**Action item:** Nothing is needed except the lines below that run from the one with "Tabulose Muschis dürfen vögeln (1094, 1017)" through the one with "[Instagram - Bianco Circle] (1132, 619)", repeated exactly.

[Dataset records]

****************************************

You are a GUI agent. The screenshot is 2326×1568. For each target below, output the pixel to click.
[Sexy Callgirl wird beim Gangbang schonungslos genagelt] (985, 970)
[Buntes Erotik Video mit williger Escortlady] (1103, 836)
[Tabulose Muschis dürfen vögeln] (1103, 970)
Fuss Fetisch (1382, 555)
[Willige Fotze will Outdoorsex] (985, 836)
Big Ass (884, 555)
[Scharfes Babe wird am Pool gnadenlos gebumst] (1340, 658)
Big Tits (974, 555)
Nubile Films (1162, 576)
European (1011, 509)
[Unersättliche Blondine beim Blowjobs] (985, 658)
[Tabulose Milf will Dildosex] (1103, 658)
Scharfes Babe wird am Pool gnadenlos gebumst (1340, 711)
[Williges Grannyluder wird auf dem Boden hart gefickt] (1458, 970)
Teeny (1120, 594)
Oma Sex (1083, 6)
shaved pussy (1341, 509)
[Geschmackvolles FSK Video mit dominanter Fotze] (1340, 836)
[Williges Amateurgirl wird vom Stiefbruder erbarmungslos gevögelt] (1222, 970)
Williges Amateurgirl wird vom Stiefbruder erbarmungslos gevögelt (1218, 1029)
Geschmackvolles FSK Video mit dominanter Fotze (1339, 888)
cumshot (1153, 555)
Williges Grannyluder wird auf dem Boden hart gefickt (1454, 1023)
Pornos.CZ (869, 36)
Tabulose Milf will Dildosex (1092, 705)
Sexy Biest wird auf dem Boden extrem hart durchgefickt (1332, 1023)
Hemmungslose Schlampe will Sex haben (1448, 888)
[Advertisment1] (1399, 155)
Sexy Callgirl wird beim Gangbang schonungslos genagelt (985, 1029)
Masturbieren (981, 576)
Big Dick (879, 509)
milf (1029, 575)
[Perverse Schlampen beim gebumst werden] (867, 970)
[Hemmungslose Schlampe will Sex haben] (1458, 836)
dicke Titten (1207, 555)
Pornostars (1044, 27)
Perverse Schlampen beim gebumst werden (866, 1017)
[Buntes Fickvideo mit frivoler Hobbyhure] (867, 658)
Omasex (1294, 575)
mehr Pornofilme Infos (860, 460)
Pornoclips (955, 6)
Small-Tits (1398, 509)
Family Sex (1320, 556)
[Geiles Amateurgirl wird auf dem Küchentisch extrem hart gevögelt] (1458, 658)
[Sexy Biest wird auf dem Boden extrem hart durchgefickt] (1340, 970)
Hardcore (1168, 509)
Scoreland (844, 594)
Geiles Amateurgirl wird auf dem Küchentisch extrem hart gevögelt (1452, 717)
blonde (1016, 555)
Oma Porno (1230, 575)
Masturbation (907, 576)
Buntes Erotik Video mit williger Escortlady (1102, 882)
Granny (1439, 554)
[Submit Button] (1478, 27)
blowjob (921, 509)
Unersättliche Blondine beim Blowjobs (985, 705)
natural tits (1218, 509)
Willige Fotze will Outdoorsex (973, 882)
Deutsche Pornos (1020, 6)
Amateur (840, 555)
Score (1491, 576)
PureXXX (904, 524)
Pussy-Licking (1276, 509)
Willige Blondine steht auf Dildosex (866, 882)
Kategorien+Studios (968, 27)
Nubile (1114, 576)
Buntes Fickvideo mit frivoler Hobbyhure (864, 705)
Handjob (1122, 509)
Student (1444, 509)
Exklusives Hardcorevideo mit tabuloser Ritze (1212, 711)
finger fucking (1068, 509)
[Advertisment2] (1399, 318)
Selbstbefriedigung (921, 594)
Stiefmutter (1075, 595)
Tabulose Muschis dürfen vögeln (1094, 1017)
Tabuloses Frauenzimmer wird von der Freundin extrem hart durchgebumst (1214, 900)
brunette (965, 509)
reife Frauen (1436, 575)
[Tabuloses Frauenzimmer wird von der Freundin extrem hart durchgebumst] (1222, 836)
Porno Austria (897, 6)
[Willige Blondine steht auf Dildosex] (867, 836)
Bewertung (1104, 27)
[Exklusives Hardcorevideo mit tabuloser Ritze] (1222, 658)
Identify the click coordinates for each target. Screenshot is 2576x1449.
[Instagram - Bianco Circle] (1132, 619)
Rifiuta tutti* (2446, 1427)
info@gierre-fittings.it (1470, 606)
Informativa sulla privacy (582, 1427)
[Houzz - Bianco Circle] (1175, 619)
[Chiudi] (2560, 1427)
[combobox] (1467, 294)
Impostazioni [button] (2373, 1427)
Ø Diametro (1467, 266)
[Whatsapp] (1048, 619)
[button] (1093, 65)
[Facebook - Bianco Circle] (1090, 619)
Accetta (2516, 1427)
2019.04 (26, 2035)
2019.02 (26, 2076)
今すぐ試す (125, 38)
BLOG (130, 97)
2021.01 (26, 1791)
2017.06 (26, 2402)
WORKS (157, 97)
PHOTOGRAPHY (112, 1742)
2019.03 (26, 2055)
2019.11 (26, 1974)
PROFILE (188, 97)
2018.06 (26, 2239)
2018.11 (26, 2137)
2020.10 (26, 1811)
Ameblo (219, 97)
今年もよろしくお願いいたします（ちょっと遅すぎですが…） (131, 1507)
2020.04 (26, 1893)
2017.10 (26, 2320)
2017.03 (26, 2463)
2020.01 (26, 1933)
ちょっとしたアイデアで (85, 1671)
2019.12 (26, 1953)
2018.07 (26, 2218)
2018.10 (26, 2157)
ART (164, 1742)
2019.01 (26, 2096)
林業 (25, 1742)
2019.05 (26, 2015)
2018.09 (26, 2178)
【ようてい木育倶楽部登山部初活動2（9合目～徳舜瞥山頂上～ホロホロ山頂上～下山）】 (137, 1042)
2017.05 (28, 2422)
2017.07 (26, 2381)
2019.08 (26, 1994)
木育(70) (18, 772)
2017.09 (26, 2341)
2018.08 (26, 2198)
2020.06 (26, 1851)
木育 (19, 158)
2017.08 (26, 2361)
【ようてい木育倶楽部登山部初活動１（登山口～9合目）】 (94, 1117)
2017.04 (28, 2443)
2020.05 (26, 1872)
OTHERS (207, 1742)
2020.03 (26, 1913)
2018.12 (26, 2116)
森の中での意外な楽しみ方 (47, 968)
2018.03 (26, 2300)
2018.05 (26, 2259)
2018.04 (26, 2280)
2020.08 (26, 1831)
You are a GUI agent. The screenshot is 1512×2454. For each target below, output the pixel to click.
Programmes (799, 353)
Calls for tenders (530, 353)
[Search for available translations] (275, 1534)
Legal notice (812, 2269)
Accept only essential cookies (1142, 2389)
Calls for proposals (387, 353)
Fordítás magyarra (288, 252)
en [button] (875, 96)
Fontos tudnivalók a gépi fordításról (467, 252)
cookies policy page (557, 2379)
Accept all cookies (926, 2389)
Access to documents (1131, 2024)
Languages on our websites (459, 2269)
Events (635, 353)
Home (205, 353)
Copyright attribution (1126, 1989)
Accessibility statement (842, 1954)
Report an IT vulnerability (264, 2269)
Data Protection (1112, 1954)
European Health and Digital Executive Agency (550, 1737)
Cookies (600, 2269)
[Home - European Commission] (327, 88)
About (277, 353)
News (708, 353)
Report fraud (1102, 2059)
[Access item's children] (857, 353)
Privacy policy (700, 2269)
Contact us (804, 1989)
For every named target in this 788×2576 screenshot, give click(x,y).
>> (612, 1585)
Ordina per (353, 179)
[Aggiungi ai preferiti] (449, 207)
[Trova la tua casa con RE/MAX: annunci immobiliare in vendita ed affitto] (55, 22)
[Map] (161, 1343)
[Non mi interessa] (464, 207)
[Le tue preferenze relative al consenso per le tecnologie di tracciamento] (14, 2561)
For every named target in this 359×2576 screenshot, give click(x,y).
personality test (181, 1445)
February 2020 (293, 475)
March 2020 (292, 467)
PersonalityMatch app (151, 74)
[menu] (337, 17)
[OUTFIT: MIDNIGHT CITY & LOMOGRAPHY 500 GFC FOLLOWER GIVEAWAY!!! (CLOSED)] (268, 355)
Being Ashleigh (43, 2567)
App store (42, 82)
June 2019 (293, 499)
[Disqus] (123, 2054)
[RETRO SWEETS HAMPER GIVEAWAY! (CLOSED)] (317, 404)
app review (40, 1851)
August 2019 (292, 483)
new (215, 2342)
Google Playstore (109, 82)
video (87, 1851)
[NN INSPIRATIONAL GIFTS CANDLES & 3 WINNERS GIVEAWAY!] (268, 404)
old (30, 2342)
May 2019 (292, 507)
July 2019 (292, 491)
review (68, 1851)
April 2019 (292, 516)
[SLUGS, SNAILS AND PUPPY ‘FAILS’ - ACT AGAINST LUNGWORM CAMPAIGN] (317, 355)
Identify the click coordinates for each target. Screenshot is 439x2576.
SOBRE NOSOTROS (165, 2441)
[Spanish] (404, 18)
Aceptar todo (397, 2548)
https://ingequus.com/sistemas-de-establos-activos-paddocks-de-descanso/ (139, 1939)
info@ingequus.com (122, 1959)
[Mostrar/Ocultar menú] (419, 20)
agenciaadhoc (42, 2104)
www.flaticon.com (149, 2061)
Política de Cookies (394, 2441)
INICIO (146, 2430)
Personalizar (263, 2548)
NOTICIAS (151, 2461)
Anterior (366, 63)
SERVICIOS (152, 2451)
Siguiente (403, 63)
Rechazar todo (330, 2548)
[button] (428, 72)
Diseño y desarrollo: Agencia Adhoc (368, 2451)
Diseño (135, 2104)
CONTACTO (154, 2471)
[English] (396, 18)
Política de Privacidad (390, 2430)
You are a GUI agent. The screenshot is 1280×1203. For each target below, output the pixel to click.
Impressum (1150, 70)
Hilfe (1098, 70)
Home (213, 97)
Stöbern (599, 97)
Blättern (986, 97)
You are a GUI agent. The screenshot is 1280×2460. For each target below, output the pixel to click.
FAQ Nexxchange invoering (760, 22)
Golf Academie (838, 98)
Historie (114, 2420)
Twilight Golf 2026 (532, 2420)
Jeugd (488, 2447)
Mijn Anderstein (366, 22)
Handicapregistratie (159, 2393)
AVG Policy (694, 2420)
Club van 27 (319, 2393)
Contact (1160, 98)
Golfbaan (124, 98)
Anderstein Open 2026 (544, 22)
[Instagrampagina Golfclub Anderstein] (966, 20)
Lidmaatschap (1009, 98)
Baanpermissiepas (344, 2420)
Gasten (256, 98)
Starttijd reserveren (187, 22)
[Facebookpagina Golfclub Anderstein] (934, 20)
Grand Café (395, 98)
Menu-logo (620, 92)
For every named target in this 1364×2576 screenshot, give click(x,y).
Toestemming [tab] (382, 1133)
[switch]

****************************************

**Reply to the task:**
Tabulose Muschis dürfen vögeln (1094, 1017)
Tabuloses Frauenzimmer wird von der Freundin extrem hart durchgebumst (1214, 900)
brunette (965, 509)
reife Frauen (1436, 575)
[Tabuloses Frauenzimmer wird von der Freundin extrem hart durchgebumst] (1222, 836)
Porno Austria (897, 6)
[Willige Blondine steht auf Dildosex] (867, 836)
Bewertung (1104, 27)
[Exklusives Hardcorevideo mit tabuloser Ritze] (1222, 658)
Identify the click coordinates for each target. Screenshot is 2576x1449.
[Instagram - Bianco Circle] (1132, 619)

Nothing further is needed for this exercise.